* _Written request a_:
Copy the rows below without changes, beginning with their first line and ending with the line that contains "will tap(253, 350).".

Opinion: Openly gay pro athletes

In the past few months, one college football player openly admitted to being gay months before the NFL Draft and a 35 year-old gay basketball player was signed to a 10-day contract with the New Jersey Nets. Both have received coverage on social media and on television since coming out publicly.

Jason Collins made his announcement almost a year ago and now has seen back-to-back contracts from the Nets. The media on Collins has died down, especially since he hasn’t really played since announcing he was gay.  As soon as he signed a contract with the Nets, the media needed to explore the story even further.

A year later, 22 year-old Michael Sam comes out on Outside The Lines, and everyone is talking again about a new gay athlete.

Michael Sam is a former defensive lineman from the University of Missouri. The media will not stop talking about Sam’s sexual orientation, and it continues to wait for a reaction from the NFL regarding openly-gay athletes.

Of course I understand that Sam being the first openly gay NFL prospect is complex, but reporters and certain news outlets act as if this news will have a huge impact on his draft status. They question whether certain general managers of teams will view Sam differently.

* _Data provided_:

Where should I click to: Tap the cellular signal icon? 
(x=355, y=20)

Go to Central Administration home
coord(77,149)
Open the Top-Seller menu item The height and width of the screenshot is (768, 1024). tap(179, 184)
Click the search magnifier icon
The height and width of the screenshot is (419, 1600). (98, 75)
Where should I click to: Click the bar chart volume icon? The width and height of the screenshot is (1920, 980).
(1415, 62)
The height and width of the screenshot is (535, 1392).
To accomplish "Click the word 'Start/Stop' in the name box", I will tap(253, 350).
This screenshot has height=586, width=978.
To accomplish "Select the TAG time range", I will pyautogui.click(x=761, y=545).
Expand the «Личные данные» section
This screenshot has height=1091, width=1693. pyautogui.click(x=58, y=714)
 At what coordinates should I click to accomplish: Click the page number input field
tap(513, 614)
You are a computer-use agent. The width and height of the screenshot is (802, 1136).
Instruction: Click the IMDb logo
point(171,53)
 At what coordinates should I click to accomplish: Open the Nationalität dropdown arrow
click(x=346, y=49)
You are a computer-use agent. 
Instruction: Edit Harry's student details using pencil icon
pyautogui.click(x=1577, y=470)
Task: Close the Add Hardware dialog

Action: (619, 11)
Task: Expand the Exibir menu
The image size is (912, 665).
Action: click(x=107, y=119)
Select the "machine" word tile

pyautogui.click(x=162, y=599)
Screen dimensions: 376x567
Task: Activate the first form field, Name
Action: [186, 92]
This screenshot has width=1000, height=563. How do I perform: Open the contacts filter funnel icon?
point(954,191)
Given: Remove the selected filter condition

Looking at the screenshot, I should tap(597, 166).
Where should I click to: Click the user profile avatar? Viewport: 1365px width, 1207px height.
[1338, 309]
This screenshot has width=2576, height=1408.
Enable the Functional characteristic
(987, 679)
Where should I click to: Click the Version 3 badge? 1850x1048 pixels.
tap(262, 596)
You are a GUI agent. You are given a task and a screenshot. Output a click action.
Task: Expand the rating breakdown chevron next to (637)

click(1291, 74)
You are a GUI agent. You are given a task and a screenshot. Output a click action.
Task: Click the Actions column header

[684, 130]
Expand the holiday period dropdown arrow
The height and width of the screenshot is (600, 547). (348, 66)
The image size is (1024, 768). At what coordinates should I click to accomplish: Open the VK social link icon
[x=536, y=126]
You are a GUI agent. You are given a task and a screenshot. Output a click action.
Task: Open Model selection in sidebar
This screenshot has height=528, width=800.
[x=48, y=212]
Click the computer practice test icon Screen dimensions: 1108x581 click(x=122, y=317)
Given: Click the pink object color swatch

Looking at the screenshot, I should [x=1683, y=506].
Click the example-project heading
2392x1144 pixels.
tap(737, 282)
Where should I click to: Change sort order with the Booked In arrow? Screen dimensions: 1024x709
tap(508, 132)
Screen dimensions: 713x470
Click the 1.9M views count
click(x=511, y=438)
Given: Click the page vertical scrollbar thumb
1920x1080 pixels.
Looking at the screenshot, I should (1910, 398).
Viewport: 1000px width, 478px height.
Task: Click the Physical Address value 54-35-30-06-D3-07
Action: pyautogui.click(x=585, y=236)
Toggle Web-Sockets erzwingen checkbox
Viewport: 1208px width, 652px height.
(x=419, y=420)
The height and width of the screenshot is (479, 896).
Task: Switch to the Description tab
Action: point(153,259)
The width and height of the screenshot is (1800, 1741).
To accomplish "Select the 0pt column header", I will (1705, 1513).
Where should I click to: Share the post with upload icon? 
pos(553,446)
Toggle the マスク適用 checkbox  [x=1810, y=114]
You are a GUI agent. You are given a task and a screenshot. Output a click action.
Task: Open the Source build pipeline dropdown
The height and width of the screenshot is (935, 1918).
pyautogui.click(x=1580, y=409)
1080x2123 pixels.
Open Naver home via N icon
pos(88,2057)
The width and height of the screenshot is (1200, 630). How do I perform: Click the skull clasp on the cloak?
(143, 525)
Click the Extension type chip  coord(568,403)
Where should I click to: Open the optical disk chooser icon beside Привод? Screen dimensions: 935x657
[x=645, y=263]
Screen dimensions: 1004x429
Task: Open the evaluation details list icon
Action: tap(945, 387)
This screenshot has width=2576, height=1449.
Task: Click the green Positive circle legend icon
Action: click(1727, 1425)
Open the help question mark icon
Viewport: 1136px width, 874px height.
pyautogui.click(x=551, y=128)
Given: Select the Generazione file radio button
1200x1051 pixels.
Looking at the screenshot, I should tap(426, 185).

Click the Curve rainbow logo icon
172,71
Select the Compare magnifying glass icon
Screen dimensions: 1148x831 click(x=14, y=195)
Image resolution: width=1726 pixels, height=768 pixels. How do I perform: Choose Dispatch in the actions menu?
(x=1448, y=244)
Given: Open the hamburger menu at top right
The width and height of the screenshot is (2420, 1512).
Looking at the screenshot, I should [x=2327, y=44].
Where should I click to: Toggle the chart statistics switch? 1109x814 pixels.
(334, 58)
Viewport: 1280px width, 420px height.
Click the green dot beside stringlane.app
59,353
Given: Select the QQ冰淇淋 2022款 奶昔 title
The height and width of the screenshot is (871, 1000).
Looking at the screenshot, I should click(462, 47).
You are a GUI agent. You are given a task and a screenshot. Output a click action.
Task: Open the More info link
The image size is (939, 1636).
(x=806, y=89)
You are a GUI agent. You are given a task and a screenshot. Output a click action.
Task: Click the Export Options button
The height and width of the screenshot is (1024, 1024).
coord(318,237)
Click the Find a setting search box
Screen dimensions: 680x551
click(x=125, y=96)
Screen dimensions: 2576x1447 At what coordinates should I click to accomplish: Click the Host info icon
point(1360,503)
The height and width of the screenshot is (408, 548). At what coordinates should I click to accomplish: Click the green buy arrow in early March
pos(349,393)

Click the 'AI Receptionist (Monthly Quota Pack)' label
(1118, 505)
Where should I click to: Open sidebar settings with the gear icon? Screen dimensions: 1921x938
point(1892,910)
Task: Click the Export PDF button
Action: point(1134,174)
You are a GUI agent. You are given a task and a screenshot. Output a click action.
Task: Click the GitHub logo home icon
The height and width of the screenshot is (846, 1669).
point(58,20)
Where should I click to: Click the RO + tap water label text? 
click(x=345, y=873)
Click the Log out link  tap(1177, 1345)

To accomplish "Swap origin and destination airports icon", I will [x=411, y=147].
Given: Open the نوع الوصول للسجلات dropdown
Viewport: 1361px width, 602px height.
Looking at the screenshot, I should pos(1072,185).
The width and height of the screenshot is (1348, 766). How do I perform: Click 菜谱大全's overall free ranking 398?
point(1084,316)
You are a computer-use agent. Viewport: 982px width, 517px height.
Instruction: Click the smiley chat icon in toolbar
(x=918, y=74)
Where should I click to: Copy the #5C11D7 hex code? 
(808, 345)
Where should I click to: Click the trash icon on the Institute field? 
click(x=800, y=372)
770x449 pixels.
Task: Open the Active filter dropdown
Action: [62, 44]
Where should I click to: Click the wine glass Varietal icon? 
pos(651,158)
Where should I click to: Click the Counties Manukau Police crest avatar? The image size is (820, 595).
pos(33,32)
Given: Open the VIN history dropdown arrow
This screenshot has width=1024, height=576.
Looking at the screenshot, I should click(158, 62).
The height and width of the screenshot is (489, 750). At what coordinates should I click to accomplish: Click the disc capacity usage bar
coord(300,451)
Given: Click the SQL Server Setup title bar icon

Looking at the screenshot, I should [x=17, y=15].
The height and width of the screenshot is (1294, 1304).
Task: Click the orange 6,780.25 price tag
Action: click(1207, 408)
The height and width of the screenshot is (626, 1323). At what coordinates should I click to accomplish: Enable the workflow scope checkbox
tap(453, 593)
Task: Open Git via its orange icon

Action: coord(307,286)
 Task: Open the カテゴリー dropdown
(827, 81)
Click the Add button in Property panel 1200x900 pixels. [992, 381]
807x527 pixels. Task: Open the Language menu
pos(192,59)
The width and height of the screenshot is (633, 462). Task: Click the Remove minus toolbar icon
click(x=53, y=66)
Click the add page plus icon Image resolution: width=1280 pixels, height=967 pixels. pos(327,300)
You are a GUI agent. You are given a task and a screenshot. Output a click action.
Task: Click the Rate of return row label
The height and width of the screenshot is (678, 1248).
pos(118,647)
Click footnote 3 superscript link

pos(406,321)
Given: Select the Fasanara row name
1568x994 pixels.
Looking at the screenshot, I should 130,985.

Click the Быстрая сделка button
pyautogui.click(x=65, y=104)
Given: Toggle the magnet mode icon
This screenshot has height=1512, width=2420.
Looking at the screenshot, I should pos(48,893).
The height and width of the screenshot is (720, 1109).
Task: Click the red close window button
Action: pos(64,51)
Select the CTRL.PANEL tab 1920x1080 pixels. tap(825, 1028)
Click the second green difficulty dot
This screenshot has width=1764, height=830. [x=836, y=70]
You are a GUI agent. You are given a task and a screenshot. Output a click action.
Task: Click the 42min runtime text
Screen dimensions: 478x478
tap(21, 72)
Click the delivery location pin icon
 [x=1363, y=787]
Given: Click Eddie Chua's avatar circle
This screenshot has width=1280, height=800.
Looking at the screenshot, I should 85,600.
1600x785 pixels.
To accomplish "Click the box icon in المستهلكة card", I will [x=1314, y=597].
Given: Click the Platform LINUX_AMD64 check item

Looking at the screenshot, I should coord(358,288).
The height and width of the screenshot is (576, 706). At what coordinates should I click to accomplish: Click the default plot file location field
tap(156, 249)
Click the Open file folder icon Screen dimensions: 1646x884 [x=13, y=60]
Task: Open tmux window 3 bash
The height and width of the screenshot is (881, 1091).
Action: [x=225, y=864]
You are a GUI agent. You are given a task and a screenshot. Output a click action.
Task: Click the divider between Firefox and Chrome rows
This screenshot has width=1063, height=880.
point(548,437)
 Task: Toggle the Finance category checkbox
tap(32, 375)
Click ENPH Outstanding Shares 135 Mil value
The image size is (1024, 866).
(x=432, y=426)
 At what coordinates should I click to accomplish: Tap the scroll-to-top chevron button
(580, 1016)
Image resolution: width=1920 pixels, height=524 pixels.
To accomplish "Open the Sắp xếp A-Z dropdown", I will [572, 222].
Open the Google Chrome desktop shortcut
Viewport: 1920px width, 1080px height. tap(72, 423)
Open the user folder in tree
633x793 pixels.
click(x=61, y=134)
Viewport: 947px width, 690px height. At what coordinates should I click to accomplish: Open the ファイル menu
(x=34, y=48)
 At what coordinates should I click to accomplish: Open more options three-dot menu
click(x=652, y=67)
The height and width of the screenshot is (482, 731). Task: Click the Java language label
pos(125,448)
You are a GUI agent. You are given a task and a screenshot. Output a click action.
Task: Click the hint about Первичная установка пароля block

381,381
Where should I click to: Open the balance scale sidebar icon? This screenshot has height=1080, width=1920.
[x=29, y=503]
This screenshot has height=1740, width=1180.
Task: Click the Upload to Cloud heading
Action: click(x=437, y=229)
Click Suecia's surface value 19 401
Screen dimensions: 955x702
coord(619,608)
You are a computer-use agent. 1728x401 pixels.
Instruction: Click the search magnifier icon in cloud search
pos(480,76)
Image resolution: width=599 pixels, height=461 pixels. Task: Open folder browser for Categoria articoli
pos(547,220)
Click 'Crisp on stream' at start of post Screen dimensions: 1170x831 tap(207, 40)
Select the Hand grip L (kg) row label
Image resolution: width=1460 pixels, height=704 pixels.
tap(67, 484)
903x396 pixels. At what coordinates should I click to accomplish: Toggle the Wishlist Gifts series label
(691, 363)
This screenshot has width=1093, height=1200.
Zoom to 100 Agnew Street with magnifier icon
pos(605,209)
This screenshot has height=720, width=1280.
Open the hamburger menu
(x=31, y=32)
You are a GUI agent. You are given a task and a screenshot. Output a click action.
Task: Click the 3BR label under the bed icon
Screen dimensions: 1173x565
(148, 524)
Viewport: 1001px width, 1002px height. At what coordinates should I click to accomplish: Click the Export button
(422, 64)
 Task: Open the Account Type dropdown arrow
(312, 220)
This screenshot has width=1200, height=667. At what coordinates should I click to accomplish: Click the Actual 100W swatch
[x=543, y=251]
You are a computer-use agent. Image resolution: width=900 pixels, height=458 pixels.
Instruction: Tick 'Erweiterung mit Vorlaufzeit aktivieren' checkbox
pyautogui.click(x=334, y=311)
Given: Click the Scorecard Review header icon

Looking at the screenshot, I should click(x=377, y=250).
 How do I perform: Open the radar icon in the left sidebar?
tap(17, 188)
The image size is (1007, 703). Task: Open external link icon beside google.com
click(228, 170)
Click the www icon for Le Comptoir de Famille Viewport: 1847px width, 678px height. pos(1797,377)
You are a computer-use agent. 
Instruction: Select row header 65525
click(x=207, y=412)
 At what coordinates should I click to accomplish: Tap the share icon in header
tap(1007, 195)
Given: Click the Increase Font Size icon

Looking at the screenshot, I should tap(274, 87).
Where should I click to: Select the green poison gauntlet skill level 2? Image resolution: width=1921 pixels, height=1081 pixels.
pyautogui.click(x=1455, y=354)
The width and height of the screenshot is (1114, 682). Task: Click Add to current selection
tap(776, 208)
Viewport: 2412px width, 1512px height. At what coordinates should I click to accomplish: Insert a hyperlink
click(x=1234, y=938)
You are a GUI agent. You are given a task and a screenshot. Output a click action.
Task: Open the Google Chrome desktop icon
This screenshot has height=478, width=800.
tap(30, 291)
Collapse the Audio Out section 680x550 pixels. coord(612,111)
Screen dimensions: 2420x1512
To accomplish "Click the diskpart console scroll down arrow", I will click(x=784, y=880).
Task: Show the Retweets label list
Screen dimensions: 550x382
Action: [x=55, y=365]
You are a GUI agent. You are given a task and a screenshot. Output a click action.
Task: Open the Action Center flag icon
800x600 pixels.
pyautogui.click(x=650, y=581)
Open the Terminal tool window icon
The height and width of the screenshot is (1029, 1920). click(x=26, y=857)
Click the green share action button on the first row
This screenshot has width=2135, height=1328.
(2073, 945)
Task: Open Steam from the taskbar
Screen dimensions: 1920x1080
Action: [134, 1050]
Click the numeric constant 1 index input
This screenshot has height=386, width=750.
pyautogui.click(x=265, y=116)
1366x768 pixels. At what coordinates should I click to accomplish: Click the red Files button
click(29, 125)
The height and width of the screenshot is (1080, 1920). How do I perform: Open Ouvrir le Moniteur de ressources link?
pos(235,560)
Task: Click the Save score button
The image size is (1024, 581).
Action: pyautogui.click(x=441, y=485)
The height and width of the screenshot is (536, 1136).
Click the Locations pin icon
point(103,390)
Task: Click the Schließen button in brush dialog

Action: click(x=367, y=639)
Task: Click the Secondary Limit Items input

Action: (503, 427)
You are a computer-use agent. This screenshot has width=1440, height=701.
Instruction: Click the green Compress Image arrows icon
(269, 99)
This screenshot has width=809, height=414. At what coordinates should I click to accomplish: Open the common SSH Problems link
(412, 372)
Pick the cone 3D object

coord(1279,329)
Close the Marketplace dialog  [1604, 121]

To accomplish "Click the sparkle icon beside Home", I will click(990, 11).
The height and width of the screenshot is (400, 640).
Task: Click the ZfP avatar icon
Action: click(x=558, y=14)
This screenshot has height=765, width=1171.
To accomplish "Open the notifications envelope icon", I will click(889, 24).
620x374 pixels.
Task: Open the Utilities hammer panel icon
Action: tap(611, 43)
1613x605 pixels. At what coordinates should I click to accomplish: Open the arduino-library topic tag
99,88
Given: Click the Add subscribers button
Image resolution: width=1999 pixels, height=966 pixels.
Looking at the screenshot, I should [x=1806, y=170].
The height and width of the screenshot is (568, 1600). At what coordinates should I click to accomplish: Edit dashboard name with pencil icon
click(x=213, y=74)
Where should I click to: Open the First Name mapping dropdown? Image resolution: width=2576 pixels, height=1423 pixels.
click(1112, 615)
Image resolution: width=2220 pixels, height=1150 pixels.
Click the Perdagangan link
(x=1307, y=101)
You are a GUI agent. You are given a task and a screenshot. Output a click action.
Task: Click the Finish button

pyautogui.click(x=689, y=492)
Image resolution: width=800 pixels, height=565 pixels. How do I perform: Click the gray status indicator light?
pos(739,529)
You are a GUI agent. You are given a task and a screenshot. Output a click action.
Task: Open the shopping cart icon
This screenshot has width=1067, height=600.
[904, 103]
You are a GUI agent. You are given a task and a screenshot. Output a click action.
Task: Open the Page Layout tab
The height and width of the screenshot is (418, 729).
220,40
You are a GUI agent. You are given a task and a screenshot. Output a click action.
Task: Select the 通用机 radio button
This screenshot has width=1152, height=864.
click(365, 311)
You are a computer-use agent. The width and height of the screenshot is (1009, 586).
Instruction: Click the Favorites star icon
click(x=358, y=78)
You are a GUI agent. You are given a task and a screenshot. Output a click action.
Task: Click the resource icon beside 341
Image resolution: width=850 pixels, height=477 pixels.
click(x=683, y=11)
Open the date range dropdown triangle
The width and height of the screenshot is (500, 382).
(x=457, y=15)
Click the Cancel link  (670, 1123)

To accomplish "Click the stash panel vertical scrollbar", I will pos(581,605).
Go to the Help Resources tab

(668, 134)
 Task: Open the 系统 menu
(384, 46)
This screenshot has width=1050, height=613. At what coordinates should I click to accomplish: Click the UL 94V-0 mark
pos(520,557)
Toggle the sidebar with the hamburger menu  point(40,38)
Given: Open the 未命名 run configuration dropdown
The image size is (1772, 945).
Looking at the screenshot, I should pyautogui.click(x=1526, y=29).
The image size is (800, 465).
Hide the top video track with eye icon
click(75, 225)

* _Written request b_:
Continue the opinion piece on openly gay pro athletes from the point where it stops.

* _Exercise answer a_:
Where should I click to: Tap the cellular signal icon? 
(x=355, y=20)

Go to Central Administration home
coord(77,149)
Open the Top-Seller menu item The height and width of the screenshot is (768, 1024). tap(179, 184)
Click the search magnifier icon
The height and width of the screenshot is (419, 1600). (98, 75)
Where should I click to: Click the bar chart volume icon? The width and height of the screenshot is (1920, 980).
(1415, 62)
The height and width of the screenshot is (535, 1392).
To accomplish "Click the word 'Start/Stop' in the name box", I will tap(253, 350).

* _Exercise answer b_:
There has been nonstop coverage since Sam made the announcement, and it seems as though the NFL and other sport media outlets are riding this way too long.  They’ve made it into a bigger deal than it should be.

There was an article written on MMQB.SI.com that highlights many quotes from general managers around the league and their thoughts about the whole situation.

“Should I really care?” a general manager said. “Is it going to be that big a deal? Aren’t we beyond this?”

Teams should be judging him on his scores at the combine and the resume he built on the football field, while at Missouri. Some of the things he accomplished this past season include being named the SEC Co-Defensive Player of the Year and an unanimous first team All-American.

It’s been known that he isn’t the biggest player for his position, but he’s obviously doing something right.  Before publicly coming out, Sam was projected as a third to fourth round pick in the 2014 draft, and now some speculate that he might go down a round because of his announcement.

“It’s not a shocking thing to me, and it won’t be to our organization,” another general manager said. “You’ll have old-school guys on your team saying, ‘Are you kidding, putting this guy on our team?’ And you’ll have other guys say, ‘Who cares? I knew two gay guys who came out in college.’”

Will Sam coming out affect his draft stock? It probably will, but by no means should that really play a role in the draft. The media could be blamed for this by making such a big deal out of it. I understand that there are certain general managers out there who might feel uncomfortable signing Michael Sam to their roster but if he’s going to help a team win games should it really matter?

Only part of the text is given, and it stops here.